Richard Henry Dana: The Godfather
According to John Butler in Sailing on Friday (41), the conditions that Dana experienced were created by the intense demand for fast transport, as Eastern companies depended upon the cattle hides provided by west coast ranchers to make leather products. Likewise, the Californians relied on the goods carried by the eastern ships for survival. This geographic and economic landscape generated “a new breed of sea captain - fearless, hard-driving, and fierce in the use of power.” Frank Thompson, the captain of the Pilgrim, the ship on which Dana sailed, was a perfect specimen of this “new breed”; as Butler says, he “was moody and sadistic, a tyrannical commander, and an inept seamen” (42). In 1835, while the Pilgrim was in California, a new law passed Congress providing some protections for mariners, but the law was weak and difficult to enforce (43).
During Dana’s two years at sea he kept a journal, which eventually became the basis for Two Years Before the Mast, and read as many books as he could get his hands on. Because Dana was Harvard educated, it’s tempting to consider his literary interests exceptional; in fact, as Hester Blum points out in The View from the Masthead, sailors in the late 18th and early 19th centuries were highly literate. Reading was a popular pastime on ships, and books were frequently exchanged (20-21). Sailors were not only avid consumers of literature, they were producers as well. The popularity of Dana’s book ushered in a wave of similar publications, including Nicholas Isaac’s Twenty Years Before the Mast (1845), William Nevins’s Forty Years at Sea (1845), and others (10). As we can see in Cecil Northrop's unpublished 1919 manuscript "Two Months Before the Mast", Dana still loomed large for sailor-authors some eighty years later.
These sailor-authors “stressed that the principal merit a narrative could offer was truth,” leading to a distinct “aesthetic of mechanical precision” (Blum 40-41). While poetic or metaphysical subject matter might be explored in the text, the narratives were always grounded in the specifics of labor, including nautical terminologies and practices. The authenticity of these accounts was part of the appeal for non-specialists, who were invited to glimpse a way of life that was quite alien to them. The narratives also allowed sailors, who lived at the margins of society, to define their own identities, explicating their dignity, skill, and worth as people and workers to the world.

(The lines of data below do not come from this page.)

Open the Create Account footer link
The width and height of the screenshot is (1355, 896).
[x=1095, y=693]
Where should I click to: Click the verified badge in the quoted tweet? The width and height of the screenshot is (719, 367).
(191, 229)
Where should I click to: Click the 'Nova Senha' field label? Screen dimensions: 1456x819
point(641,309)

While Dana and his brethren aimed to influence the broader American public about the lives of sailors, they also influenced the trajectory of American sea fiction as a whole. According to Bert Bender in Sea Brothers, “Despite the enormous changes in American life between the time of Melville’s first sea books and London’s Mutiny of Elsinore… there is an obvious continuity in their work that derives from their shared sympathy with the common seamen” (9). Even the romantic father of sea fiction James Fenimore Cooper responded to these developments in his later years with the publication of Ned Myers: A Life Before the Mast. Myers was Cooper's friend from the Sterling; Cooper collaborated with Myers to write his story. (As an aside, Myers retired to the Sailors' Snug Harbor retirement home in Staten Island; SUNY Maritime is the repository for the Sailors' Snug Harbor records, a selection of which have been digitized).

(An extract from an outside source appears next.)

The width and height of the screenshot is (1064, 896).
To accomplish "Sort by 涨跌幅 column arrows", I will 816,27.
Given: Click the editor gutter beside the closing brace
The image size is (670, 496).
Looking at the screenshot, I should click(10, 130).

Dana had a measure of class privilege unavailable to most sailors, and as Bender noted, he never planned to remain at sea. However, he continued to champion the rights of mariners, becoming a lawyer and a social justice activist. He defended runaway slaves and seamen abused by captains and joined the Free Soil movement, advocating for the abolition of slavery on the western frontier (Butts). In 1841 he published The Seaman's Friend, a manual that explains nautical terms and traditions. He also travelled to Cuba in 1859 and published an account of his trip, To Cuba and Back (Davis). Despite his other accomplishments, Dana will always be remembered first and foremost as the author of Two Years Before the Mast, a classic of American sea fiction. As we can see from the diaries and writings published on this site, he was still influencing sailor-authors well into the 20th century.